*EXERCISE BRIEF*: Write down exactly what lies from the line containing "Task: Click the Social Media item icon" to the end of the records, inclusive, and omit the pictures.

##### DATA PROVIDED #####

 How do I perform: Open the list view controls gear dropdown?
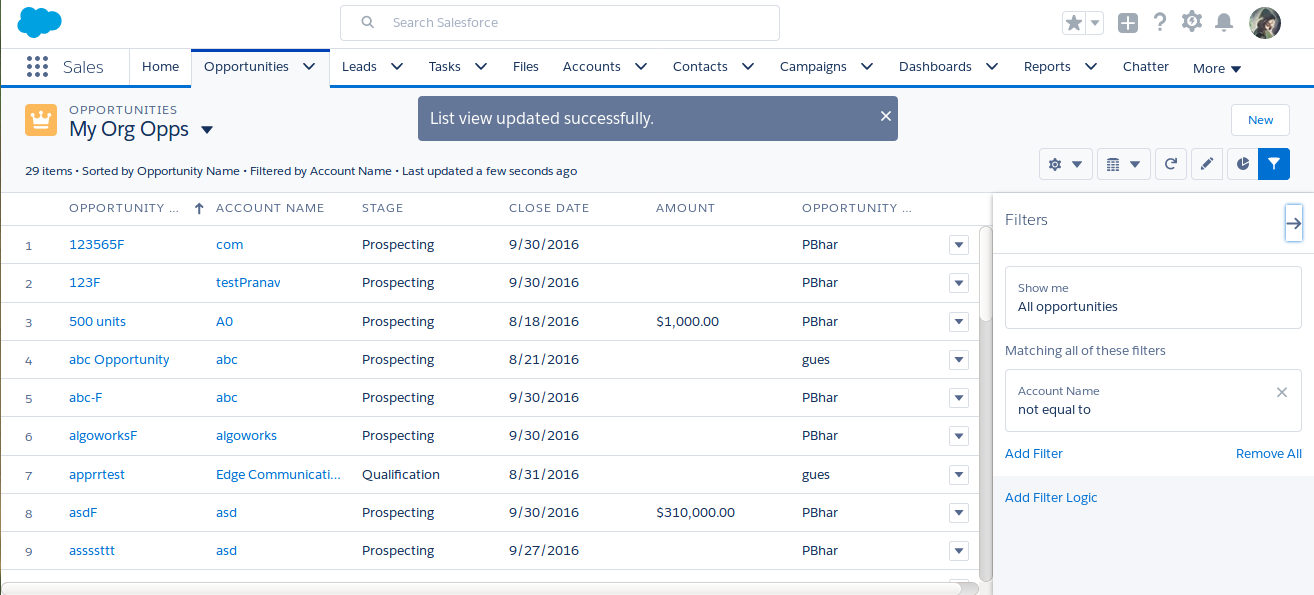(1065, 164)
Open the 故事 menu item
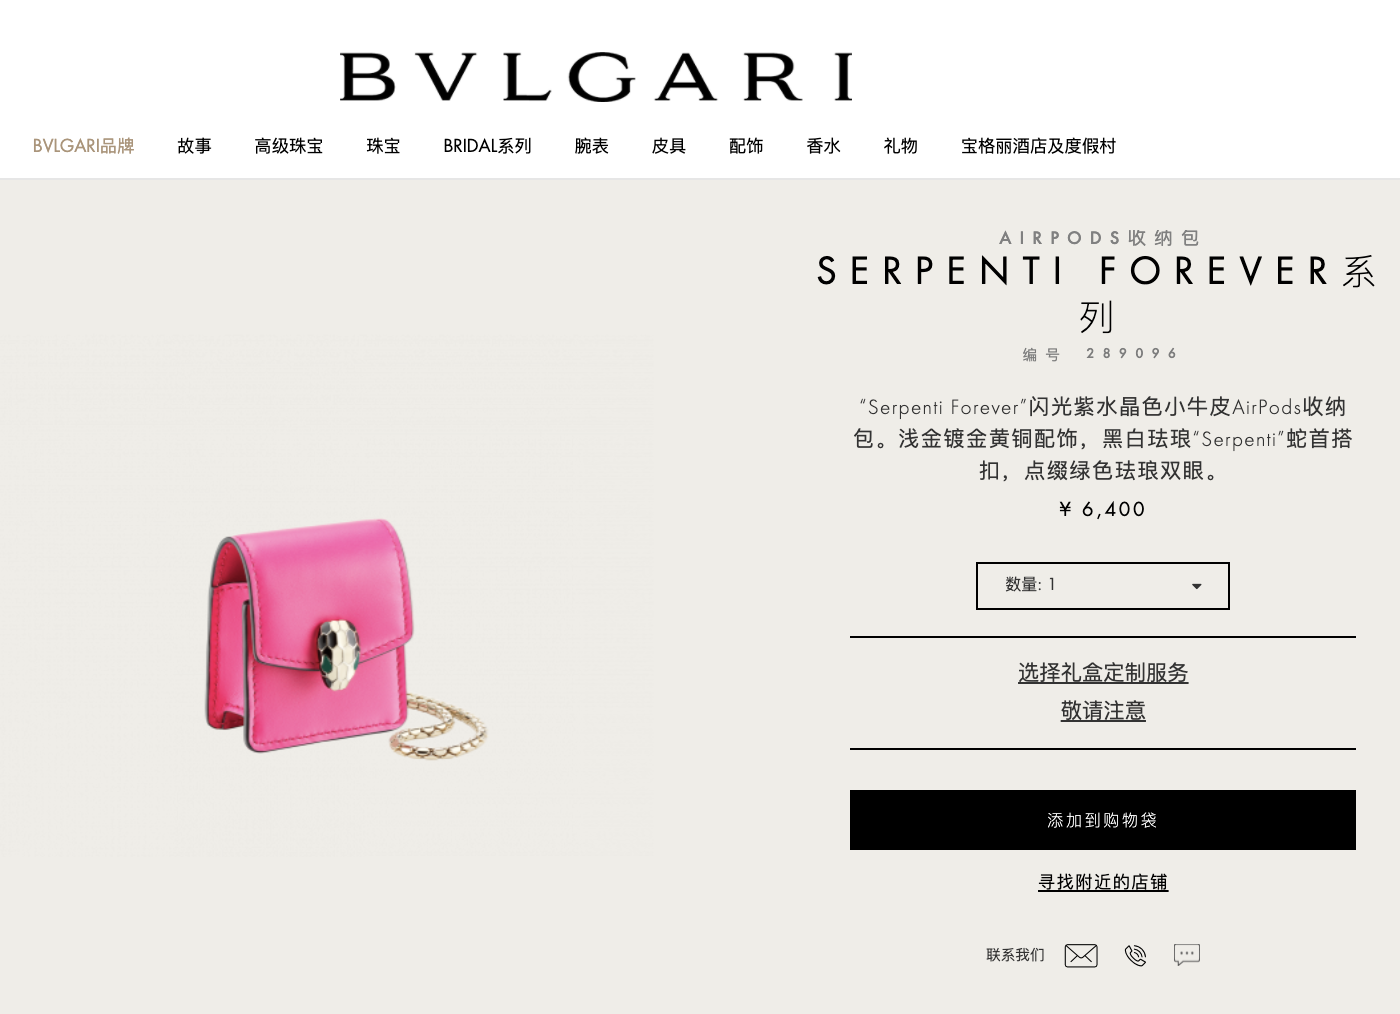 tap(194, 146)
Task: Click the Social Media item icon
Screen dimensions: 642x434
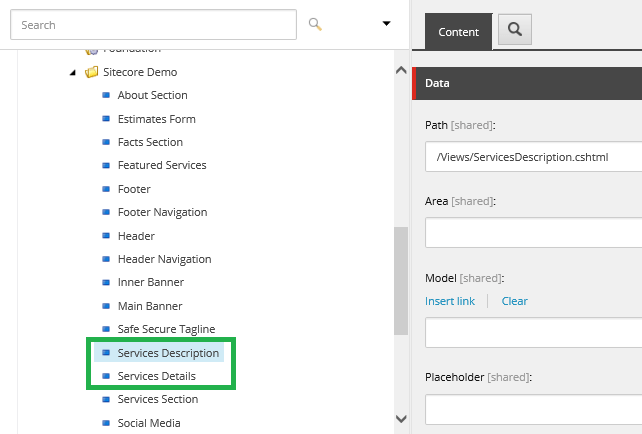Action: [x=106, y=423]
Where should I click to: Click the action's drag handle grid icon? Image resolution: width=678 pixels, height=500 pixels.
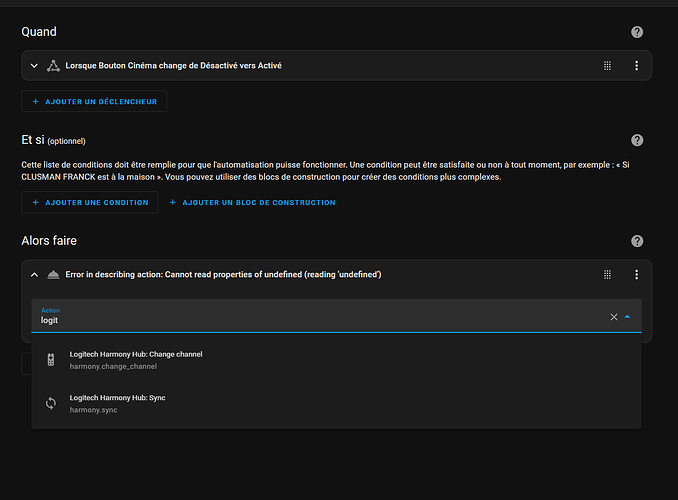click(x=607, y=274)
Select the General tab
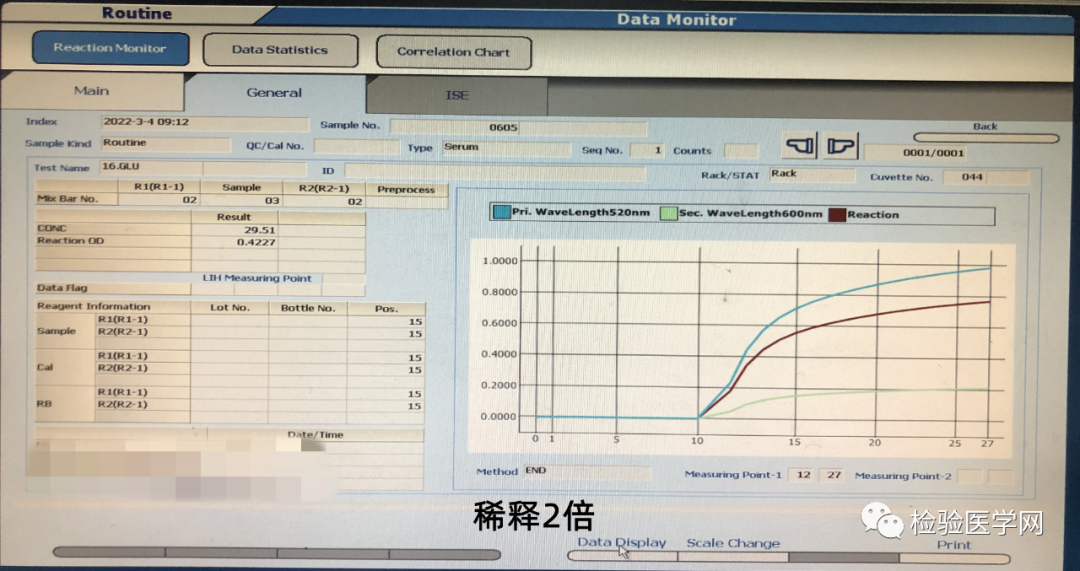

#####

*ANSWER SECTION*:
Task: Click the Social Media item icon
Screen dimensions: 642x434
Action: [x=106, y=423]
Where should I click to: Click the action's drag handle grid icon? Image resolution: width=678 pixels, height=500 pixels.
click(x=607, y=274)
Select the General tab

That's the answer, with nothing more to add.